# Chinese diesel heater error e-8



## Martin gaze

Hi everyone I have put a Chinese diesel heater it worked for 10 mins then stopped with error e-8 on screen. The exhaust silencer I side was black and dripping I stripped down the whole heater and the inside was caked in soot like it had been used for a year not ten mins, I cleaned it all up put it back together and it worked for another ten mins then the error code has come up and its stopped working again. Can anyone help with why


----------



## xsilvergs

Martin gaze said:


> Hi everyone I have put a Chinese diesel heater it worked for 10 mins then stopped with error e-8 on screen. The exhaust silencer I side was black and dripping I stripped down the whole heater and the inside was caked in soot like it had been used for a year not ten mins, I cleaned it all up put it back together and it worked for another ten mins then the error code has come up and its stopped working again. Can anyone help with why



If you're on Facebook there's a Chinese Diesel Heater group.


----------



## Martin gaze

Thanks alot I'll have a look now


----------



## mistericeman

Heater error codes explained
					

We have three controllers. What shape is yours?  Follow the correct table of codes.Please read fully as error codes can be created for a variety of reasons, the two most common, low voltage and lack of fuel can show as different codes, especially low voltage.WARNINGCall outs for E08 or E10 fue...




					www.aclsretail.com


----------



## ton27

you will find fault codes on internet looks like fuel fault
also try you tube someone going though 08 fault code
hope is helps good look


----------



## wildebus

One common problem these heaters have is the way they prime (or at least the way people prime them).
If you just hit the start button, the heater will engage the pump and start the heating process.  and will then timeout if not getting fuel with an E-08 code.  If that is repeated, then the same thing happens. 
If you are not getting a good reliable fuel being pumped in without lots of air bubbles, then I would suggest running a priming routine where it is dedicated to just running the pump without the heater trying to start - and once you have good fuel supply, then start the heater.
On that link from misterrice, that is covered by the "Refilling the fuel" section.


----------



## Martin gaze

Thanks alot I'll strip the whole thing down again when I get home was cold with out it last night so have to get it working for the coming weeks have ordered a spare glow plug and some atomiser s might make up a service kit to carry around


----------



## Debs

Martin gaze said:


> Thanks alot I'll strip the whole thing down again when I get home was cold with out it last night so have to get it working for the coming weeks have ordered a spare glow plug and some atomiser s might make up a service kit to carry around


Making up a service kit is a good idea, something I am planning on doing for my Chinese heater.🛠


----------



## Martin gaze

I just paid £22 for a glow plug 10 of the atomisers and a flow plug wrench and atomiser removal tool all separate buys off of ebay


----------



## wildebus

Martin gaze said:


> Thanks alot I'll strip the whole thing down again when I get home was cold with out it last night so have to get it working for the coming weeks have ordered a spare glow plug and some atomiser s might make up a service kit to carry around


Might seem a strange thing to say/do, but I have decided my service approach with these heaters is just to replace the whole heater. They are built so cheaply I don't think they are really servicable in terms of time spent and hassle incurred vs unit swapout.

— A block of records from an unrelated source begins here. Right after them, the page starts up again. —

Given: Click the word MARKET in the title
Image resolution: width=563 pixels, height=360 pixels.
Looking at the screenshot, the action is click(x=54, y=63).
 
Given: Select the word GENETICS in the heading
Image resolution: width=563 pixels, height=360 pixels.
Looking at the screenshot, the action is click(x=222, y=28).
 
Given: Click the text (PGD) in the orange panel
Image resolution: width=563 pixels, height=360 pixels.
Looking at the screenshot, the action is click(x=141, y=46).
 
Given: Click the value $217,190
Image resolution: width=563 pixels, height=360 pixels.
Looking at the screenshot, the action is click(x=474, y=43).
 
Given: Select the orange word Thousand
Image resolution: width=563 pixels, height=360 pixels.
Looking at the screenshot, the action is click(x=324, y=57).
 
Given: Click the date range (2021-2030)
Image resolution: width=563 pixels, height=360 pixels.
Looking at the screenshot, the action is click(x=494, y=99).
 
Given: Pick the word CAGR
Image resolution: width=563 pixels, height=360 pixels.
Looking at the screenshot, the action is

I've got three of these in my shed - one is the first I bought and never worked right from unboxing. I would fix one thing and something else would not work.  Gave up in the end after stripping it down, etc and bought a second.  That would not work every time but I had learned by then to reject it within the neccessary time and got all my money back and kept the heater which is back in its box (like I said, these heaters are made so cheaply, the sellers don't think it is worth asking for them back). The third heater is in the van and works great, and the fourth is brand new and sitting in its box as a spare just in case the installed one fails.

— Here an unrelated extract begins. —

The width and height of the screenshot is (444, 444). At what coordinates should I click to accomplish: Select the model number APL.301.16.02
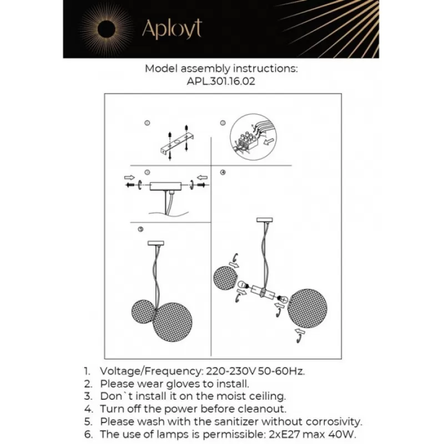[x=221, y=81]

If you have a long delivery for the glowplug I have a couple of spares (I think I know where they are!)


----------



## mistericeman

I always carry a service kit.... Gaskets/glow pin/gauze  etc 








						Genuine! Eberspacher Airtronic D2 (Year 2) 12/24v Night Heater Service Kit E5407  | eBay
					

Find many great new & used options and get the best deals for Genuine! Eberspacher Airtronic D2 (Year 2) 12/24v Night Heater Service Kit E5407 at the best online prices at eBay! Free delivery for many products.



					www.ebay.co.uk
				




AND the glow pin removal socket (has a groove cut in it to allow fitment over the wire) 

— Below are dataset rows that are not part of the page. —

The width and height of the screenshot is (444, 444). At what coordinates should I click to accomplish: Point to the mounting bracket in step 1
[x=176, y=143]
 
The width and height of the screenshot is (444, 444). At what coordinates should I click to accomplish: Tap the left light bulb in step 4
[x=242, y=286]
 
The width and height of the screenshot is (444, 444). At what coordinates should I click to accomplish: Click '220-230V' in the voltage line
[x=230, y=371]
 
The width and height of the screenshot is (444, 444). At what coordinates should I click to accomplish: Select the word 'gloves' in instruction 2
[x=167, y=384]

						Glow Pin Removal Tool 12mm Spanner for Eberspacher / Chinese Diesel Air Heaters for sale online | eBay
					

Find many great new & used options and get the best deals for Glow Pin Removal Tool 12mm Spanner for Eberspacher / Chinese Diesel Air Heaters at the best online prices at eBay! Free delivery for many products!



					www.ebay.co.uk
				




As well a pick and needle nosed pliers to help gauze removal.


----------



## wildebus

Martin gaze said:


> I just paid £22 for a glow plug 10 of the atomisers and a flow plug wrench and atomiser removal tool all separate buys off of ebay


be prepared to change the connector on the glowplug - there are a few different connector styles used.


----------



## jagmanx

Nightmare !


----------



## wildebus

jagmanx said:


> Nightmare !


When they work they are brilliant and incredible for what they cost.

But .... you do also get what you pay for.    So I guess I am a kind of reluctant fan of these heaters   (I would install another for myself no worry, but I would never install one for someone as a paying job as too much potential disappointment).


----------



## 1 Cup

I've just got 2 error codes 
E8
E6
I'll run the first start up thingy again , only it was good upto about 5 am


----------



## mistericeman

1 Cup said:


> I've just got 2 error codes
> E8
> E6
> I'll run the first start up thingy again , only it was good upto about 5 am


E6 is fan motor fault/low voltage from memory....


----------



## davep10000

E6 - check your fan blade isnt catching, you will be able to tell by listening to it.


----------



## 1 Cup

So not pissed as the rain was coming last night. Lol
E 06 fan . The boarding is very tight fit around pust on for better fit. 
E 08 filter not upright and pipe didn't reach the bottom of 5 litre can, so heated up on cooker took twist out of pipe that so now straight my first 12 inch.
 Thanks for the help from paul and dave at throwing club . I love wild camping
Tia


----------